> Problem details:
Reproduce the line that contains "Instruction: Toggle the" and every line after it through the end of the records, exactly, with nothing added.

> Raw data:
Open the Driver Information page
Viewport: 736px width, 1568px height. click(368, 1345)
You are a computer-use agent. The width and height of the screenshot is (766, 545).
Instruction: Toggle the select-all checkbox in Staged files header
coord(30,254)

> Written solution:
Instruction: Toggle the select-all checkbox in Staged files header
coord(30,254)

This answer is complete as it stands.